WHAT IS BEING ASKED: Retype the records in full, keeping each character as it is.

Saved entries

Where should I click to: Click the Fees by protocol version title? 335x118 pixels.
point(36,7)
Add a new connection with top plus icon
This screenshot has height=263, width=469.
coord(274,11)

TASK RESPONSE:
Where should I click to: Click the Fees by protocol version title? 335x118 pixels.
point(36,7)
Add a new connection with top plus icon
This screenshot has height=263, width=469.
coord(274,11)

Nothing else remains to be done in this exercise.